Anthropic principle: We see the universe the way it is because if it were different we would not be here to see it.
Re:Generic jokes by TaoPhoenix · 2008-07-02 09:03 · Score: 5, Funny

In the Soviet Union ...
Oh wait... the Soviet Union already broke into smaller cores.

--
My first Journal Entry ever, in 8 years! http://slashdot.org/journal/365947/aphelion-scifi-fantasy-horror-poetry-webzine
Re:We all saw it coming anyway by ClosedSource · 2008-07-02 09:10 · Score: 5, Insightful

"So whether programmers find this move acceptable or not is irrelevant because this path is probably the only way to design faster CPU:s once we've hit the nanometer wall."
I guess you should put "faster" in quotes.
In any case, it is absolutely relevant what programmers think since any performance improvements that customers actually experience is dependent on our code.
Historically a primary reason to buy a new computer is because a faster system makes legacy applications run faster. To a large extent this won't be true with a new multicore PC. So why would people buy them?
That's why Intel wants us to redesign our software - so that in the future their customers will still have a reason to buy a new PC with Intel Inside.
Imagine a Beowulf cluster.... by davidwr · 2008-07-02 09:11 · Score: 5, Funny

oh nevermind, what's the point?

--
Knowledge is how to play a game, intelligence is how to win, wisdom is knowing what game to play.
Profit!!! by DeVilla · 2008-07-02 10:03 · Score: 5, Funny

Hi. I make processors. I know a lot about processors. I think a big change is coming to processors. I think you should learn to use a lot of processors. A whole lot of processors. You need more processors. Oh, and did I tell you I make processors?
Re:It's all changing too fast by GatesDA · 2008-07-02 10:13 · Score: 5, Insightful

My dad's been programming for decades, and he's much more used to paradigm shifts than I am. His first programming job was translating assembly from one architechture to another, and now he's a proficient web developer. He understands concurrency and keeps up to date on new developments.
I'm reminded of an anecdote told to me during a presentation.
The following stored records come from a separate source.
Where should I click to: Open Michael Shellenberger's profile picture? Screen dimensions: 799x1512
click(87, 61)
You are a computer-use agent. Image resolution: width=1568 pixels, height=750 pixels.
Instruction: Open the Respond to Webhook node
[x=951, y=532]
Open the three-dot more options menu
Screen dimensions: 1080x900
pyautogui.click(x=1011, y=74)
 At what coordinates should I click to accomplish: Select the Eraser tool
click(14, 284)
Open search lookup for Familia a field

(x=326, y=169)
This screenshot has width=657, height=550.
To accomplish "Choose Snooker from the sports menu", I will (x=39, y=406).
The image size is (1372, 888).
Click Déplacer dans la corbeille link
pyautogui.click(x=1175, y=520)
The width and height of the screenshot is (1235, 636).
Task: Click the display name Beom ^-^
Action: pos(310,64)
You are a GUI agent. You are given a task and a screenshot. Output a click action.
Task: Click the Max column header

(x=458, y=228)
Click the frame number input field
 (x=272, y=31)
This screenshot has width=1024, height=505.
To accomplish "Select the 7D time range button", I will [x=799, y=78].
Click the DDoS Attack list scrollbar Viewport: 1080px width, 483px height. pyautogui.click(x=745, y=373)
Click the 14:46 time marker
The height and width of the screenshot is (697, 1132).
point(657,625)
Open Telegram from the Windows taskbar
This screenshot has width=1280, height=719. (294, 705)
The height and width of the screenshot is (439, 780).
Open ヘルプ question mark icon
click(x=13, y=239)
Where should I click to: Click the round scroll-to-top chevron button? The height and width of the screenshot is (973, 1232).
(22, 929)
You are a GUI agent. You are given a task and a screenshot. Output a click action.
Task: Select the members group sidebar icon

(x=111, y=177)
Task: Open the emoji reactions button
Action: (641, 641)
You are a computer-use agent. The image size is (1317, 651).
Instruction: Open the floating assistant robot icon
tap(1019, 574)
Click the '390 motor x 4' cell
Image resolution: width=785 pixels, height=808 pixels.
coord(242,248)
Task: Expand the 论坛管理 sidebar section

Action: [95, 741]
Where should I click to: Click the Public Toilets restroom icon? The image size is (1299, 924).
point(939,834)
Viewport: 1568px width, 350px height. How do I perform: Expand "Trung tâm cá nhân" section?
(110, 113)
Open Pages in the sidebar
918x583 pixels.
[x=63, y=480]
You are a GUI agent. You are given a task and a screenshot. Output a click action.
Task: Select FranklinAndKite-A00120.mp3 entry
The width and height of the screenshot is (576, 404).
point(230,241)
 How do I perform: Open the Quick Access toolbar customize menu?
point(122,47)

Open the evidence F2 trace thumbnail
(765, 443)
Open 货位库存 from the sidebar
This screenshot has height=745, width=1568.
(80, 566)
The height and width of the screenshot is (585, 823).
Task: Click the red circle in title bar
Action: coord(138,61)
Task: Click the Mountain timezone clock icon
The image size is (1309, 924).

The presenter had been introducing a new technology, and one man had a concern: "I've just worked hard to learn the previous technology. Can you promise me that, if I learn this one, it will be the last one I ever have to learn?" The presenter replied, "I can't promise you that, but I can promise you that you're in the wrong profession."
Bill gates was just mis-quoted by Growlor · 2008-07-02 13:38 · Score: 5, Funny

He meant 640k CORES should be enough for anybody.